The UN Economic Commission for Africa (UNECA) has estimated the agreement’s implementation could increase intra-African trade by 52 percent by 2022, compared with trade levels in 2010.
The agreement is set to be signed by all 55 member states of the African Union, bringing together 1.2 billion people with a combined gross domestic product (GDP) of more than $2 trillion.
The draft agreement commits countries to removing tariffs on 90 percent of goods, with 10 percent of “sensitive items” to be phased in later.
The agreement will also liberalise services and aims to tackle so-called “non-tariff barriers” which hamper trade between African countries, such as long delays at the border.

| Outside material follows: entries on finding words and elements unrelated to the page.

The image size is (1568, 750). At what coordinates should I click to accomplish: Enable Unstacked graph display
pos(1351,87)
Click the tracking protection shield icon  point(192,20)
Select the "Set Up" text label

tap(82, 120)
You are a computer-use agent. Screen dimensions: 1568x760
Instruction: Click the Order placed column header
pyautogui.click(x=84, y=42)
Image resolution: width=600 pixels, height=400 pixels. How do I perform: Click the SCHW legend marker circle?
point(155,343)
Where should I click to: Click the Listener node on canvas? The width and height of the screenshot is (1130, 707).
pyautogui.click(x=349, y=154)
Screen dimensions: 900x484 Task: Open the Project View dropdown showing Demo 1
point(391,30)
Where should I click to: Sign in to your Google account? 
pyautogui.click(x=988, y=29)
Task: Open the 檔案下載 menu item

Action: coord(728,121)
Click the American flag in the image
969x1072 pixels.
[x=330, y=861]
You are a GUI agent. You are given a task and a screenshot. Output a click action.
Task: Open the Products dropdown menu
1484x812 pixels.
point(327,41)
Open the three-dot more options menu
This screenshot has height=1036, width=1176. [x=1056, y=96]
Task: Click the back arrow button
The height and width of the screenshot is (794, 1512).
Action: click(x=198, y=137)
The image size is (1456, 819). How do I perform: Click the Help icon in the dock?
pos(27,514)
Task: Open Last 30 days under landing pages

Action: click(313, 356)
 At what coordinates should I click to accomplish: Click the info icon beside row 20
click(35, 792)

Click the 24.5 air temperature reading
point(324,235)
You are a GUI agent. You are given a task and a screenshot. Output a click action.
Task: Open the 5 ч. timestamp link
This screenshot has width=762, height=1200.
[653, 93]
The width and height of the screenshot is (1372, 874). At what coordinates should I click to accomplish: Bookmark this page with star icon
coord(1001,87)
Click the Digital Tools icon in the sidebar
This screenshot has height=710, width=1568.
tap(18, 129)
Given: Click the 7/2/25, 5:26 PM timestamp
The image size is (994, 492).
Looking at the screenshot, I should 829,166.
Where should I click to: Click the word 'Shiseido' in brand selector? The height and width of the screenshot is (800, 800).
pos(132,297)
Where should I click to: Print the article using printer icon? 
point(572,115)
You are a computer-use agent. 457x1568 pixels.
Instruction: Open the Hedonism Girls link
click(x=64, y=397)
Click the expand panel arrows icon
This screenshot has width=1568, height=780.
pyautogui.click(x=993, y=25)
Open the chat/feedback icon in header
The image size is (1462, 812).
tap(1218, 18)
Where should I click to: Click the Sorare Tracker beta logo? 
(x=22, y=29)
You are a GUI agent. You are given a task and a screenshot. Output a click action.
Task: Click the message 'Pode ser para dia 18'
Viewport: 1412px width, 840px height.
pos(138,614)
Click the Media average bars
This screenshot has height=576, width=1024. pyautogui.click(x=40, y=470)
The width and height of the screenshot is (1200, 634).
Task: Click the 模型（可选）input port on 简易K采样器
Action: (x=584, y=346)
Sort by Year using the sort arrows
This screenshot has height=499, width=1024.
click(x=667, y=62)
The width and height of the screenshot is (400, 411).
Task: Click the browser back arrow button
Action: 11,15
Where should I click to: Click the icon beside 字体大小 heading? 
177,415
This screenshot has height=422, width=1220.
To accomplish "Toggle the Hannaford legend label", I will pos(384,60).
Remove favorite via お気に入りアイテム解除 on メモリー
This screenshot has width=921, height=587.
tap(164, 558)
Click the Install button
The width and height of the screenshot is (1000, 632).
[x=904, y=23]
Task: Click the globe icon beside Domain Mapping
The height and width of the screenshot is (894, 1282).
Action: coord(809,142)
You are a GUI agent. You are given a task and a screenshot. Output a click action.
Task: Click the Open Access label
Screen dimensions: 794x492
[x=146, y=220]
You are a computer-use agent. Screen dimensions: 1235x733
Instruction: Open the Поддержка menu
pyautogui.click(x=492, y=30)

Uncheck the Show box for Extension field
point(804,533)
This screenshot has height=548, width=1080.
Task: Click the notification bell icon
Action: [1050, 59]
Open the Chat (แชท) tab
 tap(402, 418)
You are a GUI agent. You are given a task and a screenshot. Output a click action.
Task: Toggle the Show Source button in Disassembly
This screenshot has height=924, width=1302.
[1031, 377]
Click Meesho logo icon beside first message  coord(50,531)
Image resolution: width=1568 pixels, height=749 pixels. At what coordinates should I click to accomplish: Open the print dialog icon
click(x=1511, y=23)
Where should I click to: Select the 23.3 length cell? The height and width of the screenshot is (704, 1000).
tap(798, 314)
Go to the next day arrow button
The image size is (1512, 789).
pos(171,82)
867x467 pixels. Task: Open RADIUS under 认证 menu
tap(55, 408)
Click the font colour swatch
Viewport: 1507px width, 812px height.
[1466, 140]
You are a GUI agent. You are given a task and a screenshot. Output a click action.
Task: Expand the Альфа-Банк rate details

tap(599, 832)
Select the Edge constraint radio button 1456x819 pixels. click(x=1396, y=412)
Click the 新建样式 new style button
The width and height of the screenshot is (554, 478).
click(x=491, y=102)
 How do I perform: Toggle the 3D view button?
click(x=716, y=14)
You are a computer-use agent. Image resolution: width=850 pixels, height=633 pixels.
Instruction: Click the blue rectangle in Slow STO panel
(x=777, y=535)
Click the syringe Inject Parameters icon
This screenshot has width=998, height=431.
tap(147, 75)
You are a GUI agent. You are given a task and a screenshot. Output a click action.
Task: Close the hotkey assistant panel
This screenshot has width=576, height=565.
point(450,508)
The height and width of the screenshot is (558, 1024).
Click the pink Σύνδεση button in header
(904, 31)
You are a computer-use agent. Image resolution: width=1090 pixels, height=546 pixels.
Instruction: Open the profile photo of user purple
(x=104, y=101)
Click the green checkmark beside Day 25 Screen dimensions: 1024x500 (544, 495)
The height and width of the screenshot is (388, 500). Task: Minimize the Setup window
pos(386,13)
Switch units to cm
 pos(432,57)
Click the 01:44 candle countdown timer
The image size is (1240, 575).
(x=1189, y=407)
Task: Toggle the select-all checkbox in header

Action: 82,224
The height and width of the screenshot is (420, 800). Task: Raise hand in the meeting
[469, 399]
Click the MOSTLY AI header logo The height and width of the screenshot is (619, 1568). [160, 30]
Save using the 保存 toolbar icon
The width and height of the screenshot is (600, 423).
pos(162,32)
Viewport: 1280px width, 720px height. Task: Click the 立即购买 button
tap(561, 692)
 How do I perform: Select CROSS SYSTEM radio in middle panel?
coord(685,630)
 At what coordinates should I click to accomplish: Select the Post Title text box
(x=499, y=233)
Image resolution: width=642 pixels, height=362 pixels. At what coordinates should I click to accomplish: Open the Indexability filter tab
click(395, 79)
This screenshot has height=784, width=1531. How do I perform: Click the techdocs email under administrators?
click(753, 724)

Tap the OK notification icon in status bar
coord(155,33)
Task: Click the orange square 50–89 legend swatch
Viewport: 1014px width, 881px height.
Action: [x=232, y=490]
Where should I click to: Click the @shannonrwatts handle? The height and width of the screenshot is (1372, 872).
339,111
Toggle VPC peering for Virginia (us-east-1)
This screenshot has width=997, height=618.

Eventually, free movement of people and even a single currency could become part of the free trade area.
Commenting on Parliament’s ratification of the agreement in a Starr Business interview on the sidelines of the first quarter Business Barometer report the CEO of AGI Seth Twum Akwaboah said there must be a well thought out strategy to take advantage of the agreement.
“We need to improve our productive capacity so that as others are exporting into our market, we also export into others’ market,” he told Starr Business’ Fred Dzakpata. “If your environment is not competitive, then you will be at the losing side because all the goods will be shipped into your market whereas you couldn’t.”
The essence of the agreement, he said “is for countries to specialize in certain areas that they have peculiar advantage.”
Thus, he noted if Ghana has advantage in certain areas “we should be able to produce them in large volume and export” as the Ghanaian market in certain sectors will also be taken up by others.
“But as long as we are able to export and generate export revenue, we don’t also mind when others come to our market. The problem comes when you don’t prepare well enough, you don’t develop your productive capacities, you are not able to identify areas where you have competitive advantage and take full advantage of it, when that happens then you became a loser and I think that is what we should guard against it,” he stated.